- **Aim**
Reproduce every one of the rows below word for word, changing nothing.

──────────

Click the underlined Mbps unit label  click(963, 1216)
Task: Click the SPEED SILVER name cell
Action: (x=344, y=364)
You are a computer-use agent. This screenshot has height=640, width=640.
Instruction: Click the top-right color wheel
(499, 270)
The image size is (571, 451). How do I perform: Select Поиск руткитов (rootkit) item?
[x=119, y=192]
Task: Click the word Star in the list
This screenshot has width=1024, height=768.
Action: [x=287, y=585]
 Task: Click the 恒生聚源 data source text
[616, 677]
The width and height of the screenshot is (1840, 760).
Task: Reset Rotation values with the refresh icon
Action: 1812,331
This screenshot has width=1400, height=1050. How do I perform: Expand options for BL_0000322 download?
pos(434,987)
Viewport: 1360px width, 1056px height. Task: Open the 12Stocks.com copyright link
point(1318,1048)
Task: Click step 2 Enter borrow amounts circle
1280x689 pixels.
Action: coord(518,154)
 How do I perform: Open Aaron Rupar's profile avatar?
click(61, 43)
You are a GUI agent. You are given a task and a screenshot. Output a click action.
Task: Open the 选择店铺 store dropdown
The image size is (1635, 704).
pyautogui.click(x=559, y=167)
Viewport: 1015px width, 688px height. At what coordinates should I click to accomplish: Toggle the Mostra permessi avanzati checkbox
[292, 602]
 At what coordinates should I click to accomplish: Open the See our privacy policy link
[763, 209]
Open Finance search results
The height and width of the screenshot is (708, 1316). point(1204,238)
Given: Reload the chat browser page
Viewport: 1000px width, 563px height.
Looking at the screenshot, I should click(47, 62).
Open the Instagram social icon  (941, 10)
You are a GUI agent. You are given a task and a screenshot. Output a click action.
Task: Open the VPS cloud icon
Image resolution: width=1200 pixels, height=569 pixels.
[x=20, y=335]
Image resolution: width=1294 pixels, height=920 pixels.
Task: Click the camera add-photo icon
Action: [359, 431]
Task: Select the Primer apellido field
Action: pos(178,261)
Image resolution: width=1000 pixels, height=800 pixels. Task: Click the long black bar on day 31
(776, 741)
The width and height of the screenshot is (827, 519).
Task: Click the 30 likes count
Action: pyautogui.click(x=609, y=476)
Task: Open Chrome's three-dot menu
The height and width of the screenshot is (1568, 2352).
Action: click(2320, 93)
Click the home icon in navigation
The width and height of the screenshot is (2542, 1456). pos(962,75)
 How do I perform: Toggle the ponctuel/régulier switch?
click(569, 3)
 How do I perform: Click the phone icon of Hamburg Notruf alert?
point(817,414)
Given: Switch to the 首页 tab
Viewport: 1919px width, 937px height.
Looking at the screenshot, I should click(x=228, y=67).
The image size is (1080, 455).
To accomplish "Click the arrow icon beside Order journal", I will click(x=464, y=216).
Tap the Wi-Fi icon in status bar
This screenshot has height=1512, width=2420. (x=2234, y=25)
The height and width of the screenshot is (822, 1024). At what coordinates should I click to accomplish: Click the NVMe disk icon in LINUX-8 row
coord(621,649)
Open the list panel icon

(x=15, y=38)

──────────

- **Output of the exercise**
Click the underlined Mbps unit label  click(963, 1216)
Task: Click the SPEED SILVER name cell
Action: (x=344, y=364)
You are a computer-use agent. This screenshot has height=640, width=640.
Instruction: Click the top-right color wheel
(499, 270)
The image size is (571, 451). How do I perform: Select Поиск руткитов (rootkit) item?
[x=119, y=192]
Task: Click the word Star in the list
This screenshot has width=1024, height=768.
Action: [x=287, y=585]
 Task: Click the 恒生聚源 data source text
[616, 677]
The width and height of the screenshot is (1840, 760).
Task: Reset Rotation values with the refresh icon
Action: 1812,331
This screenshot has width=1400, height=1050. How do I perform: Expand options for BL_0000322 download?
pos(434,987)
Viewport: 1360px width, 1056px height. Task: Open the 12Stocks.com copyright link
point(1318,1048)
Task: Click step 2 Enter borrow amounts circle
1280x689 pixels.
Action: coord(518,154)
 How do I perform: Open Aaron Rupar's profile avatar?
click(61, 43)
You are a GUI agent. You are given a task and a screenshot. Output a click action.
Task: Open the 选择店铺 store dropdown
The image size is (1635, 704).
pyautogui.click(x=559, y=167)
Viewport: 1015px width, 688px height. At what coordinates should I click to accomplish: Toggle the Mostra permessi avanzati checkbox
[292, 602]
 At what coordinates should I click to accomplish: Open the See our privacy policy link
[763, 209]
Open Finance search results
The height and width of the screenshot is (708, 1316). point(1204,238)
Given: Reload the chat browser page
Viewport: 1000px width, 563px height.
Looking at the screenshot, I should click(47, 62).
Open the Instagram social icon  (941, 10)
You are a GUI agent. You are given a task and a screenshot. Output a click action.
Task: Open the VPS cloud icon
Image resolution: width=1200 pixels, height=569 pixels.
[x=20, y=335]
Image resolution: width=1294 pixels, height=920 pixels.
Task: Click the camera add-photo icon
Action: [359, 431]
Task: Select the Primer apellido field
Action: pos(178,261)
Image resolution: width=1000 pixels, height=800 pixels. Task: Click the long black bar on day 31
(776, 741)
The width and height of the screenshot is (827, 519).
Task: Click the 30 likes count
Action: pyautogui.click(x=609, y=476)
Task: Open Chrome's three-dot menu
The height and width of the screenshot is (1568, 2352).
Action: click(2320, 93)
Click the home icon in navigation
The width and height of the screenshot is (2542, 1456). pos(962,75)
 How do I perform: Toggle the ponctuel/régulier switch?
click(569, 3)
 How do I perform: Click the phone icon of Hamburg Notruf alert?
point(817,414)
Given: Switch to the 首页 tab
Viewport: 1919px width, 937px height.
Looking at the screenshot, I should click(x=228, y=67).
The image size is (1080, 455).
To accomplish "Click the arrow icon beside Order journal", I will click(x=464, y=216).
Tap the Wi-Fi icon in status bar
This screenshot has height=1512, width=2420. (x=2234, y=25)
The height and width of the screenshot is (822, 1024). At what coordinates should I click to accomplish: Click the NVMe disk icon in LINUX-8 row
coord(621,649)
Open the list panel icon

(x=15, y=38)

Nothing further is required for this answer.